Although she has yet to receive complaints since the introduction of £3,000-a-year top-up fees in the autumn, Lady Deech predicts that the number will rise “because of the growth in higher education and the fact that the job market isn’t as exciting for graduates as it was 20 to 30 years ago unless they have a good degree.
“So if they find that the degree that they have is lower than they believe their rightful grade to be, they will find ways to challenge that decision.”
She suggests that universities employ independent mediators, as in America and Australia. The adjudicator operates an open-door policy, all advice is given and sought in confidence, there are no notes and he or she is either the first port of call, as in America, or the last, as in Australia.
Although her office has received few complaints arising from the recent strike by lecturers, students are already seeking better value for money.

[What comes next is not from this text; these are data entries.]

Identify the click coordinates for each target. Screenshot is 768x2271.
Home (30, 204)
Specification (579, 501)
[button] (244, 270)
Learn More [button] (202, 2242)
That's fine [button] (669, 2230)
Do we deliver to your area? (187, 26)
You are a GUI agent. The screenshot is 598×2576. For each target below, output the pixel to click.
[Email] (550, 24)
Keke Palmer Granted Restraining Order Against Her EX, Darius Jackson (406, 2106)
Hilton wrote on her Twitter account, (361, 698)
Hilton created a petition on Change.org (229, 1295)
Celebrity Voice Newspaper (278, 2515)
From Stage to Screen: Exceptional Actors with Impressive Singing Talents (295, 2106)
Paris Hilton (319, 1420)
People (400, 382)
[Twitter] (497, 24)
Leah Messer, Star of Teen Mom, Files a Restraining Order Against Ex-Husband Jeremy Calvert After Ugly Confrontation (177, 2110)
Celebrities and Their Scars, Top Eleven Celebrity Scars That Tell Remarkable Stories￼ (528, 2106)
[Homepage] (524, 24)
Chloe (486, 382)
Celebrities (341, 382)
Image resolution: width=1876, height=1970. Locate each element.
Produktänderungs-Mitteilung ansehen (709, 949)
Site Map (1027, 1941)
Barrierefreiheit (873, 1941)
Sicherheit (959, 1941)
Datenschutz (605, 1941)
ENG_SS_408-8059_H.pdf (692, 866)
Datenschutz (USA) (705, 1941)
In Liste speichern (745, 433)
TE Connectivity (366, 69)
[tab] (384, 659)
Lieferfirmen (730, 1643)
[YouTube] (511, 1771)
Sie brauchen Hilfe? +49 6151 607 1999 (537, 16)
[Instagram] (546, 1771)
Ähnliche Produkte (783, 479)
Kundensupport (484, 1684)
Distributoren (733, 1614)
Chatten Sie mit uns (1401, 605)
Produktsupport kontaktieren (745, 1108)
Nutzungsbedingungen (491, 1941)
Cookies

Last month, students at the University of Bristol complained after learning that they were to have two hours’ lecture time a week in their final year, instead of a promised six.
The complaints followed a report by the Higher Education Policy Institute, which exposed how older research-led universities often pass off teaching to postgraduate assistants. It found that more than 90 per cent of tutorials and seminars at new universities were taught by academics, compared with 70 per cent at older institutions, with the exception of Oxford and Cambridge.
Last year the OIA’s first annual report also revealed that students studying “subjects allied to medicine” were behind 60 per cent of all complaints. They were followed by students studying creative arts and design, business administration and law.
Veterinary students and architects were least likely to complain. Postgraduate students were five times more likely to complain than undergraduates, and non-EU students were slightly more likely to lodge a complaint than EU students. Most complaints were made by white British students (38.5 per cent), followed by African students (19.3 per cent).